Oliveira Júnior afirma que já entrou com o pedido de Habeas Corpus e que o réu deverá responder ao crime em liberdade. “Até porque a prisão é totalmente ilegal e arbitrária”. Em trecho do documento, o advogado afirma:

“Comparecendo à audiência de custódia a juíza, ora autoridade coatora a Exa. magistrada ratificou a prisão em flagrante e a transformou em prisão preventiva com os seguintes dizeres que PASMAM ATÉ OS MAIS LEIGOS…

“NÃO HÁ ELEMENTOS QUE PERMITAM CONCLUIR TER HAVIDO TORTURA OU MAUS TRATOS OU AINDA DESCUMPRIMENTO DOS DIREITOS CONSTITUCIONAIS ASSEGURADOS AO PRESO”

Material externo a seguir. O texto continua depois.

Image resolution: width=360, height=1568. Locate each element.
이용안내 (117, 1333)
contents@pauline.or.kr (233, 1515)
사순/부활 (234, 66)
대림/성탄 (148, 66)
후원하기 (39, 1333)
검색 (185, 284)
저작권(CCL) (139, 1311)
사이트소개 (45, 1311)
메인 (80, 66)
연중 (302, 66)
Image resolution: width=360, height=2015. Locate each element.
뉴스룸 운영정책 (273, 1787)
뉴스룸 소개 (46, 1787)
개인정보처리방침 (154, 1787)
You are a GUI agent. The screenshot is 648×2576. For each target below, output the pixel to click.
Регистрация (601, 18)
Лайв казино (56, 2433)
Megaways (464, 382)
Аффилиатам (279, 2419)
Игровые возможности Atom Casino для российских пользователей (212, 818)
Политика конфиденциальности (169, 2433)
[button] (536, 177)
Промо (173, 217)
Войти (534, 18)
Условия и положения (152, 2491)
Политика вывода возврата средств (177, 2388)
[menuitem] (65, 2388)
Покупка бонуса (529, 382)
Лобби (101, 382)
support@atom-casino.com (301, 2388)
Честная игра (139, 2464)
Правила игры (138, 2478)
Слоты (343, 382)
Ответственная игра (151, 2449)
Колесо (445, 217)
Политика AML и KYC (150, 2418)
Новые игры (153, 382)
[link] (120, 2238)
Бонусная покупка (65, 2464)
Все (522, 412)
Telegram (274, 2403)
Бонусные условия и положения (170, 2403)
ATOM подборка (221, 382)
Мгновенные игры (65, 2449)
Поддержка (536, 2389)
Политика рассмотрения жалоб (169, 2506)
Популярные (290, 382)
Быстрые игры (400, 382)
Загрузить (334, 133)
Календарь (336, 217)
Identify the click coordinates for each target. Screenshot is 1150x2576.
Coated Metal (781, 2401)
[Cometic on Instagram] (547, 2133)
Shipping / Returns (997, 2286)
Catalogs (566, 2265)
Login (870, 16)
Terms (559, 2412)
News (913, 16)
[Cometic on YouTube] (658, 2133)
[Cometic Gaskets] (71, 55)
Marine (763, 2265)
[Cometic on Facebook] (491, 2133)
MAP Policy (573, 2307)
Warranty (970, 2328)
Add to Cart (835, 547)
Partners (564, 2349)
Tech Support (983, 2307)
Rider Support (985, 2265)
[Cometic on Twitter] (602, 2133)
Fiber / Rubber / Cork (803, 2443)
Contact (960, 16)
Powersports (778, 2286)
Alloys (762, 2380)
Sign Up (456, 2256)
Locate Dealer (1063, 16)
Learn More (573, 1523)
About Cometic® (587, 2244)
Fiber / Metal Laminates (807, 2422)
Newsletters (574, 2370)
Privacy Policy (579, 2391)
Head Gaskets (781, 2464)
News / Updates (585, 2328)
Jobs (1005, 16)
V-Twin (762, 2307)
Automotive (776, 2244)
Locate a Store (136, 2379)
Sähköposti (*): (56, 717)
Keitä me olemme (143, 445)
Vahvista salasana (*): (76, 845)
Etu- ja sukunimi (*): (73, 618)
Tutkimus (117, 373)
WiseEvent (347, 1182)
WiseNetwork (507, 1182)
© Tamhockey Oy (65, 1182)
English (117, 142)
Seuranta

Acabou excelência, voltamos à barbárie, à escravidão!!! A POLÍCIA PODE FAZER O QUE QUISER COM POBRE e PRETO EM
VULNERABILIDADE SOCIAL!!! A ERA DAS TREVAS VOLTOU, BALIZADO PELA JUSTIÇA? AINDA HÁ O TRIBUNAL.. CREMOS.”

Em relação às imagens, que a juíza, diz não ter tido acesso, ele diz: “A juíza diz que não viu as imagens, mas já existe pedido de revogação da prisão preventiva anexada aos autos e ela pode de ofício requerer a liberdade do réu. Eu não posso afirmar se ela acessou as imagens porque infelizmente eu não estava na audiência de custódia porque até esse momento eu não era advogado do réu. Só me tornei horas depois da audiência”.

“Ninguém deve ser a favor do crime. Ele deve ter a devida reprimenda, mas ela deve ser proporcional à conduta”, conclui.

Entenda o caso

Um homem negro suspeito de furtar chocolates de um supermercado teve os pés e mãos amarrados com uma corda por policiais militares, na segunda-feira, 5, no bairro Vila Mariana, em São Paulo. Imagens de um vídeo publicado em redes sociais mostram o homem gritando de dor enquanto era carregado por dois policiais no interior de uma Unidade de Pronto Atendimento (UPA). As imagens repercutiram nos últimos dias e a Polícia Militar afastou os envolvidos do trabalho operacional.

Segundo as imagens, enquanto o suspeito grita e pede calma, afirmando que está colaborando, os agentes o enfiam na traseira de uma viatura. Conforme o registro feito pelos policiais na Polícia Civil, três homens teriam entrado na loja de uma rede de supermercados e furtado produtos alimentícios e bebidas, avaliados em aproximadamente R$ 500. OS outros dois suspeitos, um homem de 38 anos e um menor de 15, foram presos por outros policiais que patrulharam a região. Eles foram identificados pelas roupas e teriam confessado o furto. Os dois também foram levados para a UPA da Vila Mariana.